## Problem details
Repeat the lines beginning at the one with "Ambient sounds of the sea (104, 1837)" and running to the end of the material, keeping the first and last of them, exactly as they appear.

## Given records
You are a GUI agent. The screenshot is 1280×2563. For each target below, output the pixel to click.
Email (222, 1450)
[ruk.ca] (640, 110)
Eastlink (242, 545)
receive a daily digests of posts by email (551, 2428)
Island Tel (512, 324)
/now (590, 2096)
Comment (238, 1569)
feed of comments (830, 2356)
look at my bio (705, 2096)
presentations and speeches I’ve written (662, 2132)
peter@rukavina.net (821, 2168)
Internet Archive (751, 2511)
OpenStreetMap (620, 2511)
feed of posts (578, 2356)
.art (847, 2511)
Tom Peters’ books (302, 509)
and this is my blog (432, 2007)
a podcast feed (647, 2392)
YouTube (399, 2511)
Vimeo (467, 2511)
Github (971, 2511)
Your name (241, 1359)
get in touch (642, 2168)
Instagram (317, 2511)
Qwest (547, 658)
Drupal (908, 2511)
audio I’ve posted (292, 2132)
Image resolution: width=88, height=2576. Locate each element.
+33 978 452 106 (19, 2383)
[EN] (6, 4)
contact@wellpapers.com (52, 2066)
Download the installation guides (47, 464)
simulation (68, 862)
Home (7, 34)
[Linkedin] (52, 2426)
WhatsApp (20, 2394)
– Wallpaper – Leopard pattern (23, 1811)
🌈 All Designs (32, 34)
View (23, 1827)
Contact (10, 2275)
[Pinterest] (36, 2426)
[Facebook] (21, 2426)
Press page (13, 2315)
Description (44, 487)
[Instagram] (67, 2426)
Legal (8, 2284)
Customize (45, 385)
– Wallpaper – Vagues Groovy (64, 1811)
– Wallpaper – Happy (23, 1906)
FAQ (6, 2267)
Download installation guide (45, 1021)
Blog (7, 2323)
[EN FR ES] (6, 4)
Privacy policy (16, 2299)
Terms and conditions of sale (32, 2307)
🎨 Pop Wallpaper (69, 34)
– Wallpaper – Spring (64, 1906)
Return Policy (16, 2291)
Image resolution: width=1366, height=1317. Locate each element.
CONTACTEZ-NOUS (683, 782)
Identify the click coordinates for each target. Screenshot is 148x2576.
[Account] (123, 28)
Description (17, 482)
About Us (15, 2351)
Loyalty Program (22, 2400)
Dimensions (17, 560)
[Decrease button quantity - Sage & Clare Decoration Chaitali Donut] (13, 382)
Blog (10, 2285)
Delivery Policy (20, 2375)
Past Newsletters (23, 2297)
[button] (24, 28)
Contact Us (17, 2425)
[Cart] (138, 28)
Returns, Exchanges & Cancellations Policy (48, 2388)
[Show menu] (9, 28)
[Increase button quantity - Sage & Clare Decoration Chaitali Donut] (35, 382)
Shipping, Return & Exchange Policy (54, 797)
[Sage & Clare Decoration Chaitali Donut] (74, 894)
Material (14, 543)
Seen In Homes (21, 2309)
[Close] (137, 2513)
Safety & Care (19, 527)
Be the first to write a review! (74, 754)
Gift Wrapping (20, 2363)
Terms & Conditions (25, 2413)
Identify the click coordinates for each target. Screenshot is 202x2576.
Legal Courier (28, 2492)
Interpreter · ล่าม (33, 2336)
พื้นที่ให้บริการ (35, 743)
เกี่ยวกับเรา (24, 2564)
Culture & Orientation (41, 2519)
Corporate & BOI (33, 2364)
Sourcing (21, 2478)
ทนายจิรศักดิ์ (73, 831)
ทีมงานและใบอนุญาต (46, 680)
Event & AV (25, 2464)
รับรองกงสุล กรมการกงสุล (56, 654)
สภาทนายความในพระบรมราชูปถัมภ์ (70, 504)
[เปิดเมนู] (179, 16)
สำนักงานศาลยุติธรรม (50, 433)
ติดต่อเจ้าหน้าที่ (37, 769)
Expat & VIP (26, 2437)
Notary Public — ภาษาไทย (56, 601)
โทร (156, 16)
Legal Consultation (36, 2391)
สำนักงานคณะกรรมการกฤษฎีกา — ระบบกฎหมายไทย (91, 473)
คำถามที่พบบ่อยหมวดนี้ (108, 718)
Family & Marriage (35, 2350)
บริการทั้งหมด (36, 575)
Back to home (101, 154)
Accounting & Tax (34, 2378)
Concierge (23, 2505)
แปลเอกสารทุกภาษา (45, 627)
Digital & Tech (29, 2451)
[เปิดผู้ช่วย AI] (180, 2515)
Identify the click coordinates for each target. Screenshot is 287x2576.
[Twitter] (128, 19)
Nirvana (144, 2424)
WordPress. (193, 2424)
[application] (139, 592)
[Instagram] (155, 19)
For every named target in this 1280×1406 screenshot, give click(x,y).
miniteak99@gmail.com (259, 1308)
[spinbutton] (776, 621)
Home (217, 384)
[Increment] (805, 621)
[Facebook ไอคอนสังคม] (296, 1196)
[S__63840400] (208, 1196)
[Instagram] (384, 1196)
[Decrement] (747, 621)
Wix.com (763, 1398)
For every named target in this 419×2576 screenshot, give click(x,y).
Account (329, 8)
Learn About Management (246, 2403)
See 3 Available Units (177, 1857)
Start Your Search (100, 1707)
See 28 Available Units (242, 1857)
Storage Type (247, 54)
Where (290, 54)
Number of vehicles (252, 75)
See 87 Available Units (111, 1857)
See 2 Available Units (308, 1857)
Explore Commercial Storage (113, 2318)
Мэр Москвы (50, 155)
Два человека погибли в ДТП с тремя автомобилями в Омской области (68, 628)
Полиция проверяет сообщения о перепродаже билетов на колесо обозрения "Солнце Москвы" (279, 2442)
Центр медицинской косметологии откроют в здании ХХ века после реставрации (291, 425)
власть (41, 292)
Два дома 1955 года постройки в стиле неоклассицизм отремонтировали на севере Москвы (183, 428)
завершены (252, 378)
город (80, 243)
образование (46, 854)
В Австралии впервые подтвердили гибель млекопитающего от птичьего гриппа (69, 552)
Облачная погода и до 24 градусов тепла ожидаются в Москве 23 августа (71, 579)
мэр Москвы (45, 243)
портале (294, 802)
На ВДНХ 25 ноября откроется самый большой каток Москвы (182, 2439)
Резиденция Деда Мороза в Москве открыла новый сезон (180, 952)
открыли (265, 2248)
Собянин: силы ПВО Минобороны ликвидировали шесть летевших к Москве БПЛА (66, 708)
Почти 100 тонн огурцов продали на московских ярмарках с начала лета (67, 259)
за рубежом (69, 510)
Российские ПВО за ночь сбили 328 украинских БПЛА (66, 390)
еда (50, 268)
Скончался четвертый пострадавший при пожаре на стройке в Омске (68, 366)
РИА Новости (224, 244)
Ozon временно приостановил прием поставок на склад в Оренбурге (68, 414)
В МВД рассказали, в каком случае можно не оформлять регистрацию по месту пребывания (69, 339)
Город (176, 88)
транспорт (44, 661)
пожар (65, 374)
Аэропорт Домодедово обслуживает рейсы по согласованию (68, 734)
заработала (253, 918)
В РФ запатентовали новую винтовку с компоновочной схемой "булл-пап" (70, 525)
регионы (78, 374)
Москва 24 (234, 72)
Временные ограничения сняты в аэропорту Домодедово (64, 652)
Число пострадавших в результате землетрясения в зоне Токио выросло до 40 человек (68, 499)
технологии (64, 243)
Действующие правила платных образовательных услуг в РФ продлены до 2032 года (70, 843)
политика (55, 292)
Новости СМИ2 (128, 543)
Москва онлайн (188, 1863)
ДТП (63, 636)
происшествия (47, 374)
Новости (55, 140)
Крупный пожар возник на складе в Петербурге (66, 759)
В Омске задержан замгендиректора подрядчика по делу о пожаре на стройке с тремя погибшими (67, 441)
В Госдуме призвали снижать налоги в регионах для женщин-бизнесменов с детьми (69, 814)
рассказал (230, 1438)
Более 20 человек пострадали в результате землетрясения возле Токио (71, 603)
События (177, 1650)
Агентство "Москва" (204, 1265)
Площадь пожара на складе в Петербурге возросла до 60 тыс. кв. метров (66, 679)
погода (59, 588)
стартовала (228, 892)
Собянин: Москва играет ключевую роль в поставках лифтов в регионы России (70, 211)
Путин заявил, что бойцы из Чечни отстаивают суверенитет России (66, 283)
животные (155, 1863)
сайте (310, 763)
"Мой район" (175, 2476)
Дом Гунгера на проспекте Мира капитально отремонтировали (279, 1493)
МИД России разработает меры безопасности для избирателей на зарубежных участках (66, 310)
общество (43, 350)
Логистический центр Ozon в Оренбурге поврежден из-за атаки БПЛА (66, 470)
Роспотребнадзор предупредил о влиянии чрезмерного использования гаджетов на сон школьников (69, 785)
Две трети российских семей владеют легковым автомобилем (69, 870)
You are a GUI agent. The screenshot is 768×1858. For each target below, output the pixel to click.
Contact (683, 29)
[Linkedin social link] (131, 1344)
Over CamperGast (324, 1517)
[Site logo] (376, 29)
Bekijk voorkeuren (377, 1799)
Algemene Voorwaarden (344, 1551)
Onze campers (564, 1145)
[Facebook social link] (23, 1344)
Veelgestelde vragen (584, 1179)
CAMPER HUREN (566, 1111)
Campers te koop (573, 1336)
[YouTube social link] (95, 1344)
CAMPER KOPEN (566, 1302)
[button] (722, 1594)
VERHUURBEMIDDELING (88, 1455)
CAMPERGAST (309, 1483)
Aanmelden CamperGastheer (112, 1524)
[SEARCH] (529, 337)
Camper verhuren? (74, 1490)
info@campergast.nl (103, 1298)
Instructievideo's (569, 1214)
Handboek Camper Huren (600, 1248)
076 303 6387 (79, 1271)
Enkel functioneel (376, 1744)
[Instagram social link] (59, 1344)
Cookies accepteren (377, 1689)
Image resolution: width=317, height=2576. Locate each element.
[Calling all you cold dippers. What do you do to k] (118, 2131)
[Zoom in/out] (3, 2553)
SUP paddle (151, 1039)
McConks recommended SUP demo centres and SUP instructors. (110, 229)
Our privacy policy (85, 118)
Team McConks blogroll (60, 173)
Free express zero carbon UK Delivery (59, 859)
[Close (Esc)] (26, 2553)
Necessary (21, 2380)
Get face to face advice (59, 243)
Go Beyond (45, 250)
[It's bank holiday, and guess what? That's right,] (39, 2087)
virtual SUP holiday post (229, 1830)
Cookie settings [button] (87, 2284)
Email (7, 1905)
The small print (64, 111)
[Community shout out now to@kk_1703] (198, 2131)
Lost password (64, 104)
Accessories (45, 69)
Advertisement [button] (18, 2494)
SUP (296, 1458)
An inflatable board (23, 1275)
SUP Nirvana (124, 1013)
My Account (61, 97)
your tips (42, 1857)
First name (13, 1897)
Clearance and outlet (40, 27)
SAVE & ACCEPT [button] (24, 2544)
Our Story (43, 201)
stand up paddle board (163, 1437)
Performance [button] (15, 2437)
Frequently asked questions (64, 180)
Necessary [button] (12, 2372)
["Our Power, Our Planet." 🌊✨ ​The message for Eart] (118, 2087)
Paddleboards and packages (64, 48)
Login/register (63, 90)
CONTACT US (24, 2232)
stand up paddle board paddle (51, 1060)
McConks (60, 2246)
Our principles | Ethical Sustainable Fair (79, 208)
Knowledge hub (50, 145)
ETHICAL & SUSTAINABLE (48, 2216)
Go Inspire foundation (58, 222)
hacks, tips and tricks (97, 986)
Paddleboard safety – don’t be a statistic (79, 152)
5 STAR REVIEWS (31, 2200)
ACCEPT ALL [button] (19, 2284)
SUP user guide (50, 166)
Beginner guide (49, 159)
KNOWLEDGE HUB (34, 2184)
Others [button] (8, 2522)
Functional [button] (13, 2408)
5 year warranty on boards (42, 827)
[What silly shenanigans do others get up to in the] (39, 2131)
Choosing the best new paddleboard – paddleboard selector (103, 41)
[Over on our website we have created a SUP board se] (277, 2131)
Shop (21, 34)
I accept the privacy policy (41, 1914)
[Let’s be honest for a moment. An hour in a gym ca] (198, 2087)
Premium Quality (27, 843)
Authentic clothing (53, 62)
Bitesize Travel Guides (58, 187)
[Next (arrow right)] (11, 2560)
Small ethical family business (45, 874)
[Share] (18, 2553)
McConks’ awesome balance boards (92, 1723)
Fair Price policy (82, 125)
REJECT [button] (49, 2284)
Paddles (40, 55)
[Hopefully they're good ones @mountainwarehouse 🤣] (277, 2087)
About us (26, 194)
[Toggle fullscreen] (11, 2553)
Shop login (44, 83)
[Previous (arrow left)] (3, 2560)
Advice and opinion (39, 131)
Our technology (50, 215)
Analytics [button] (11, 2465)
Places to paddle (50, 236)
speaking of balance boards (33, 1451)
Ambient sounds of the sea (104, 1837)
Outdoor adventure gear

## Answer to this problem
Ambient sounds of the sea (104, 1837)
Outdoor adventure gear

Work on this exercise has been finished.